Return the lines from the line with "Image resolution: width=720" to the line with "bar-0.6-0.7 is located", both included, exactly as they appear, leaving out the pictures.

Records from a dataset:
--- START ---

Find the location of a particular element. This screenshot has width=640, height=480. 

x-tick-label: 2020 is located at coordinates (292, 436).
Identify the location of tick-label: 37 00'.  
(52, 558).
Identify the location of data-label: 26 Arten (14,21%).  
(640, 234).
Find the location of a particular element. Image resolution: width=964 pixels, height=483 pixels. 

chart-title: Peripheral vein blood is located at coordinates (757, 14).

--- END ---
--- START ---

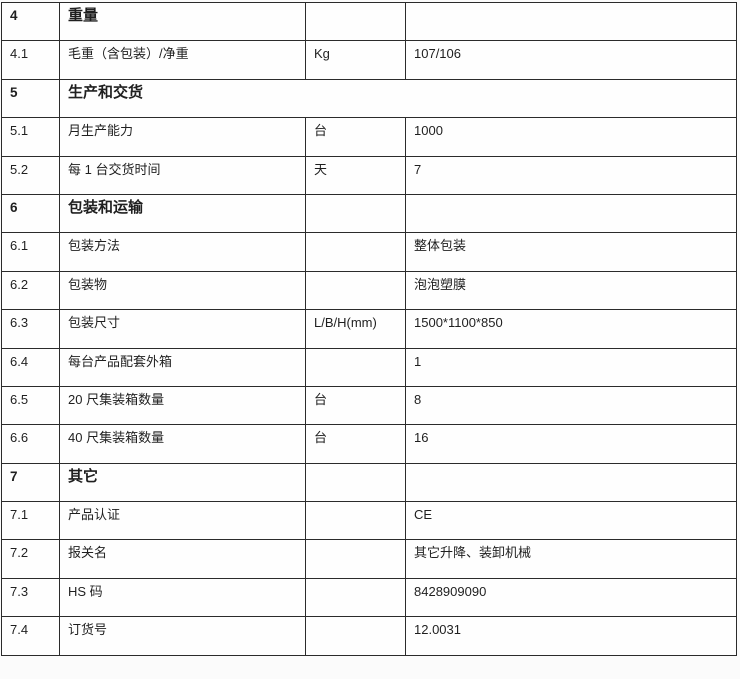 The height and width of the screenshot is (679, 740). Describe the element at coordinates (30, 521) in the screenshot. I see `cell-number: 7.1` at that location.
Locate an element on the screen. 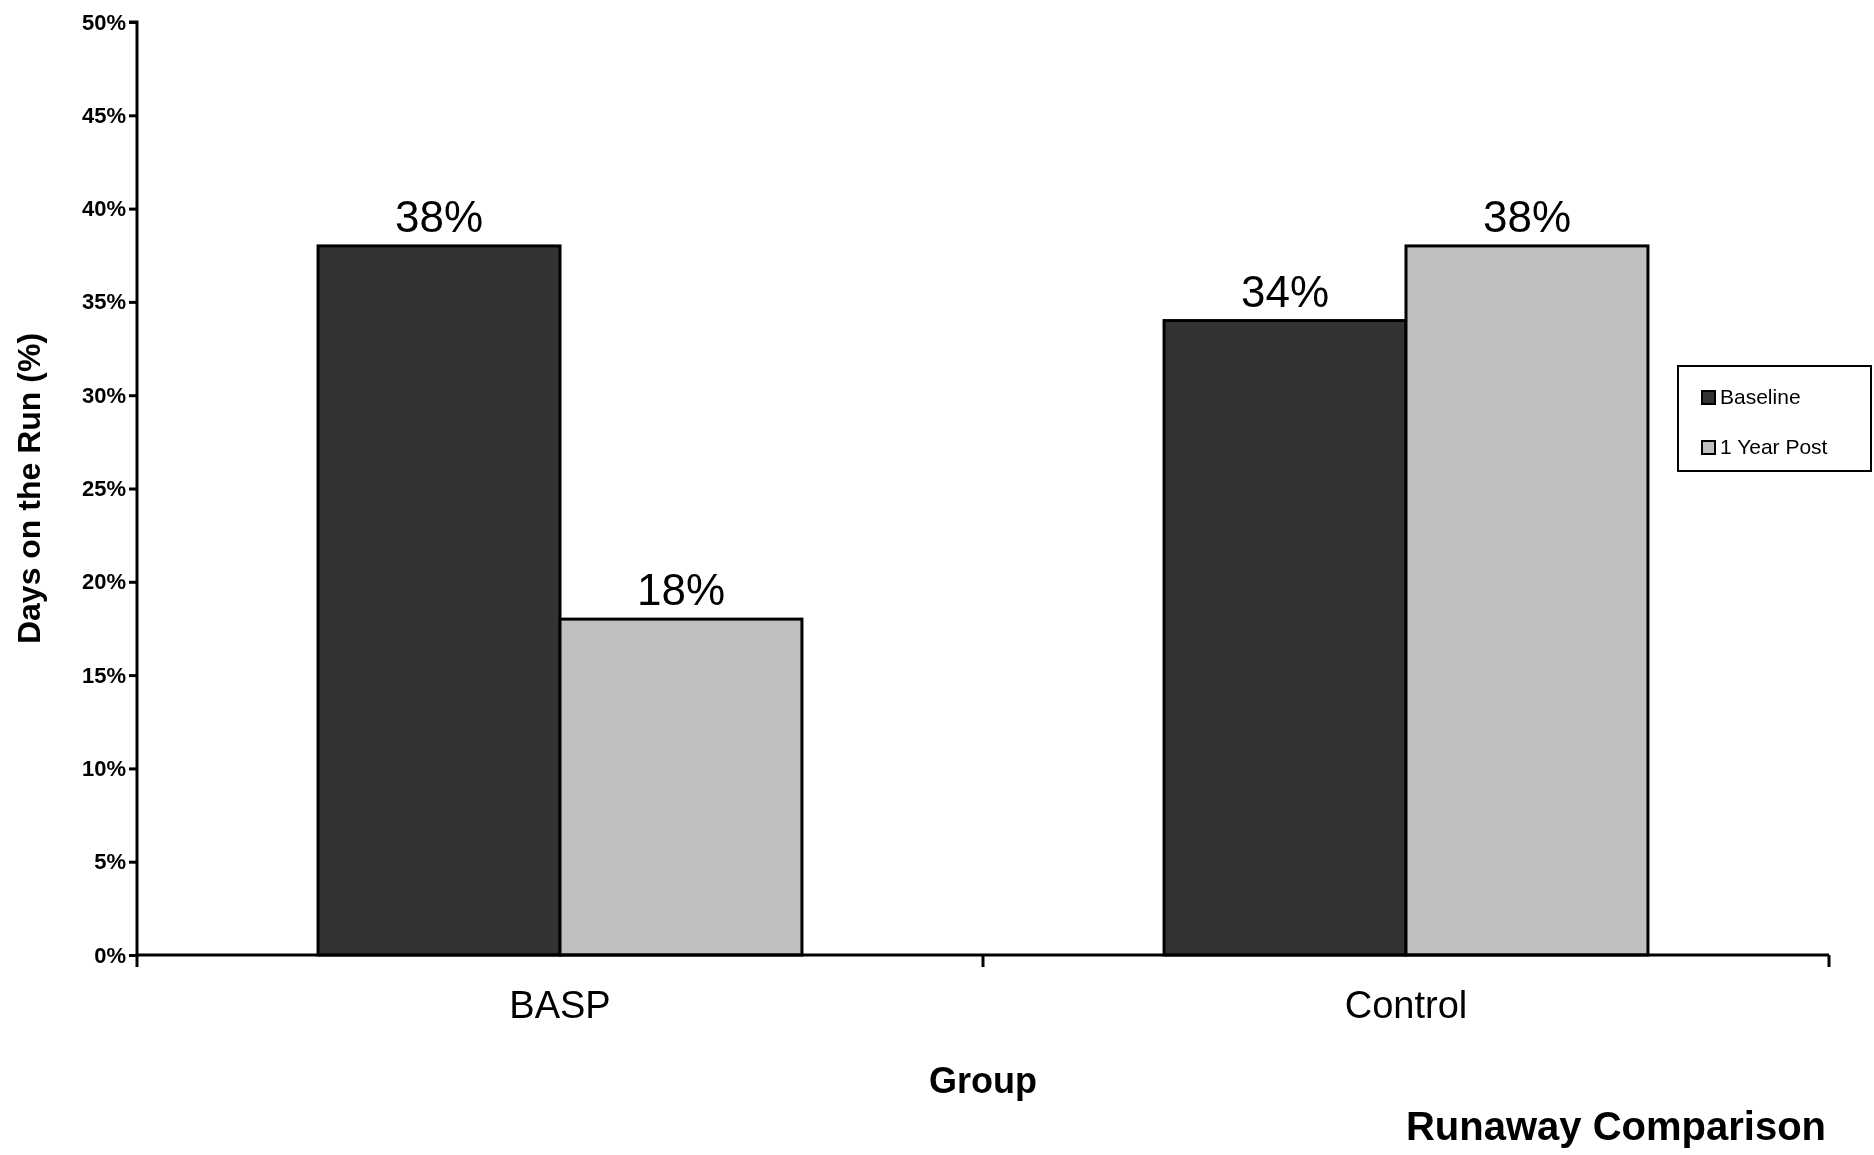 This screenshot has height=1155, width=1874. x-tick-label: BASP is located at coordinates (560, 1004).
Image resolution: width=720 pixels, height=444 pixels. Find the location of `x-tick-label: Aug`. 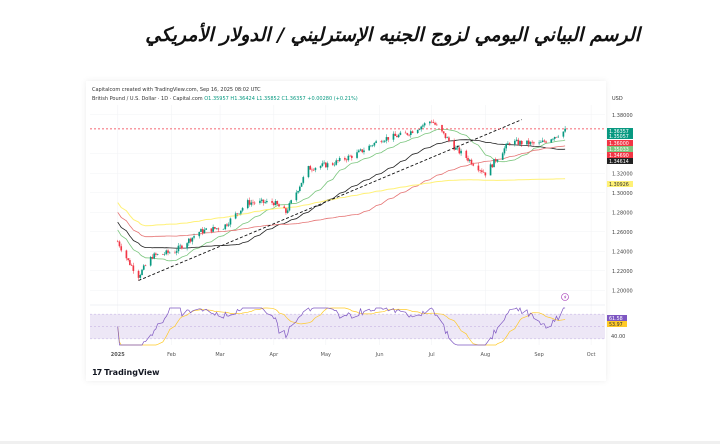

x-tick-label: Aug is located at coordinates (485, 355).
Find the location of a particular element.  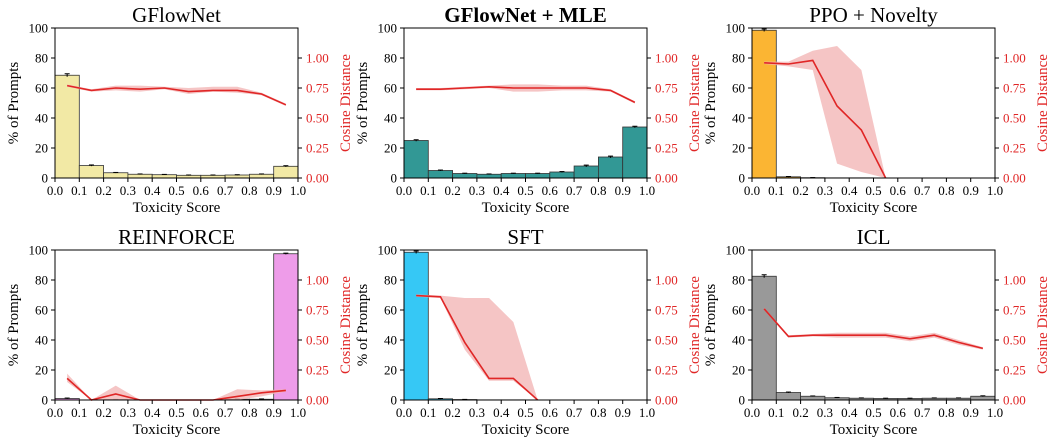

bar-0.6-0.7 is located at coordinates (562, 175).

--- END ---

▶ **YOUR SOLUTION**:
Image resolution: width=720 pixels, height=444 pixels. Find the location of `x-tick-label: Aug`. 

x-tick-label: Aug is located at coordinates (485, 355).
Find the location of a particular element.  

bar-0.6-0.7 is located at coordinates (562, 175).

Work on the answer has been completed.